Changing Tastes

In my last post (and the story of why it was so long ago is an epic which I won't go into now), I observed that the listener I am today is a completely different critter than the one I was years ago. It's inevitable that time, experience, and liff its ownself change us—and change the way we perceive art.

Two readers—KBK and RankStranger—wrote in saying that they had acquired collections of classical discs in the hope that they might eventually gain an appreciation of the genre. Another reader—our esteemed Alan in Victoria—wrote in incredulously: "You guys keep hundreds of classical records on hand, because you think one day a switch will flip somewhere and you will suddenly like classical music? Bizarre."

I have to admit that a similar idea occurred to me for an instant and then I got it. First, as Jon Iverson likes to observe, audiophiles are hunter-gatherers. Collecting music is what we do. And our musical tastes do grow—and, in my humble opinion, our taste can change based upon our systems. (Owners of Quad '57s are far less likely to be into death metal than, say, owners of Duntech Sovereigns.)

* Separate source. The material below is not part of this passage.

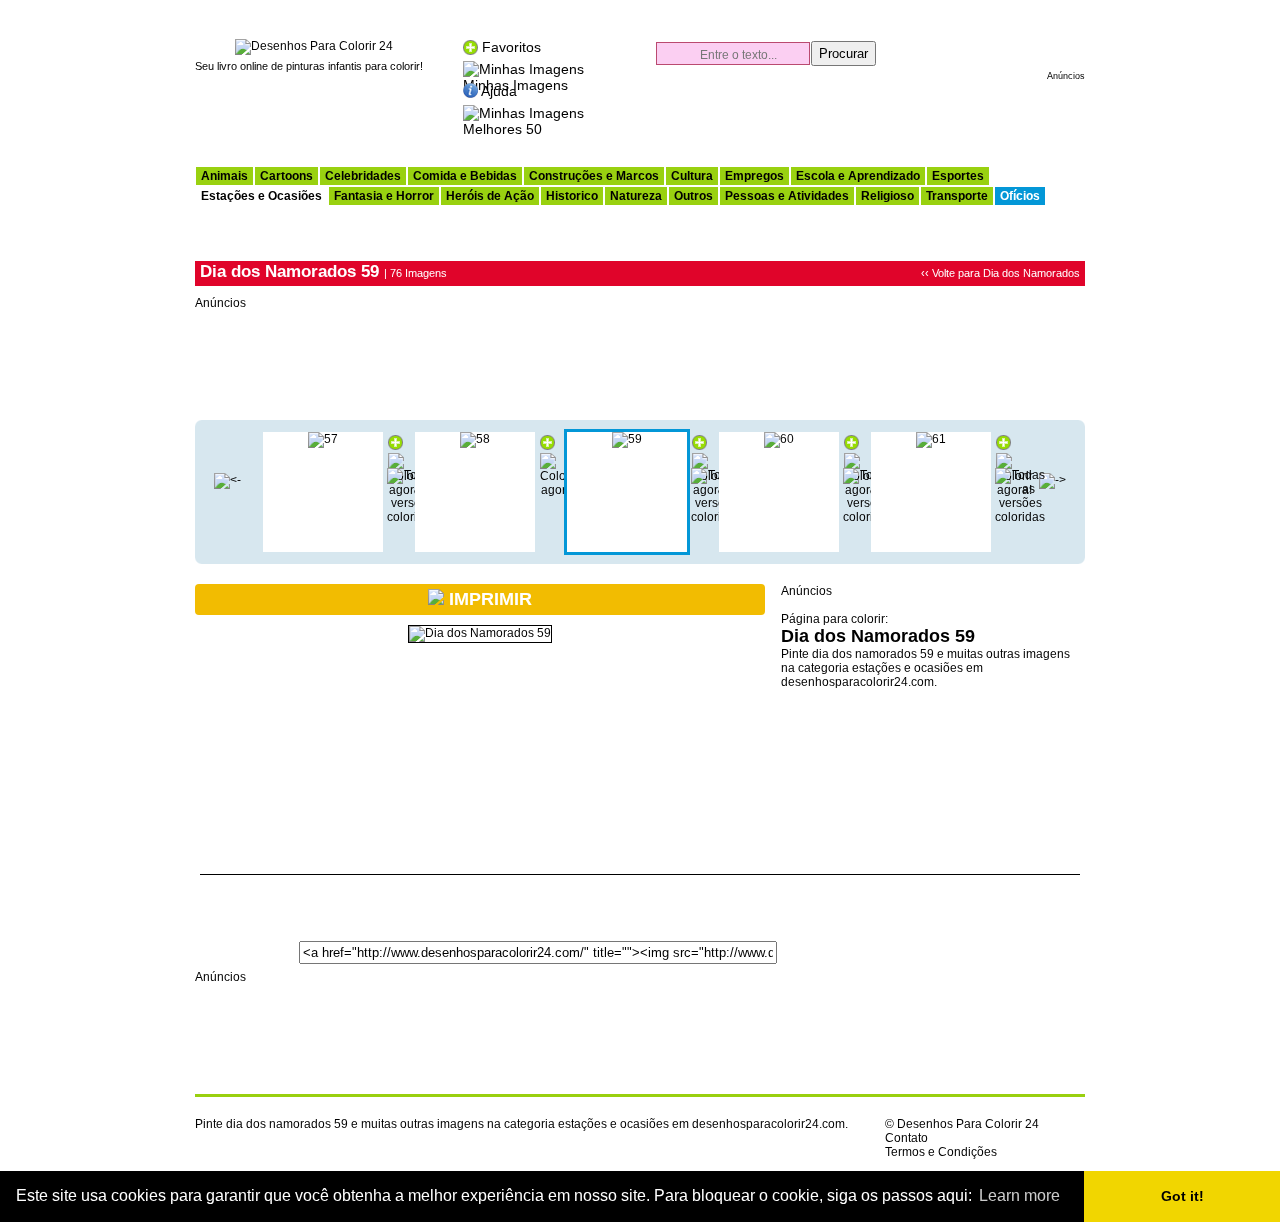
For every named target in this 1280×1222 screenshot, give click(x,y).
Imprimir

Certain recordings have acquired legendary status among audiophiles over the years and have frequently been held up as examples of audio perfection. Even the most died-in-the-wool rocker would jump at that $2 shaded dog or Mercury Living Presence thinking that maybe this will be the start of a beautiful friendship.

And people's tastes do change—it doesn't take a switch flipping, sometimes beauty is sufficient. When I worked at Tower Records, a gent who had chanced upon The Lark Ascending by Ralph Vaughan Williams fell deeply in love with classical music. Not all classical music, but definitely RVW, Elgar, Delius, and, later, Ravel and Debussy.

I have no idea what he listened to before discovering RVW, but it sure wasn't classical—and I worked with a few hard-core modern music enthusiasts who thought that he didn't like real classical, but a less pure, lite version of it.

That's an attitude I find puzzling and tiresome. And it's one we audiophiles seem to fall into with some frequency. It's one reason our hobby is so Balcanized—I keep expecting to see tube lovers and solid-state perform a combination dance routine/knife fight a la the Sharks and the Jets.

Ultimately, I think that KBK and RankStranger have the right attitude, which is to embrace the hobby and pray for change. I've met audiophiles who only played 10 records and I've folks who get to choose from thousands. I've always enjoyed the latter group immensely more.

Monty's picture

Not unlike collecting hundreds of vacuum tubes that don't fit any of your current amps, just in case you someday buy an amp that would require them. Not that I would do anything like that. Nope, not me.

Mark Fleischmann's picture

I think of my musical life as a series of concentric circles. Things move from the outer circles to the inner circles or vice versa. Sometimes seeing the artist live makes a huge difference.

nunh's picture

At least what I listen to is "so cool and underground" the video - lol!

Jagdish Tytler's picture

Surinder Singh “I have come to know that in front of Justice Nanavasti Commission from my side has been put blame on Shri Jagdish Tytler. I give my statement that I cannot read and write English for this I would like to state that I do not know that what has been in English in my previous statement. Dated 01/11/1984 crowd attacked an GurudwarwaPul Bangash, people were saying that attack was being led by the Congress leaders. I did not see Shri Jagdish Tytler anywhere in the crowd.”

Alan in Victoria's picture

I dunno! I can see why you audiophiles might stash away something you know you should eventually check out, but I prefer to let my musical discoveries happen when they happen.

rudy yniguez's picture

Wes Phillips wrote: (Owners of Quad '57s are far less likely to be into death metal than, say, owners of Duntech Sovereigns.)I have long wished you reviewers of all things musical would include in every review what type of music you think the equipment is best at reproducing.Classical music? Not my cup of coffee.Death metal? Absolutely.

Two dogs's picture

My parents have the duntechs. They are fabulous at classical. They are yet to play death metal. Is this 15 years of wasted opportunity?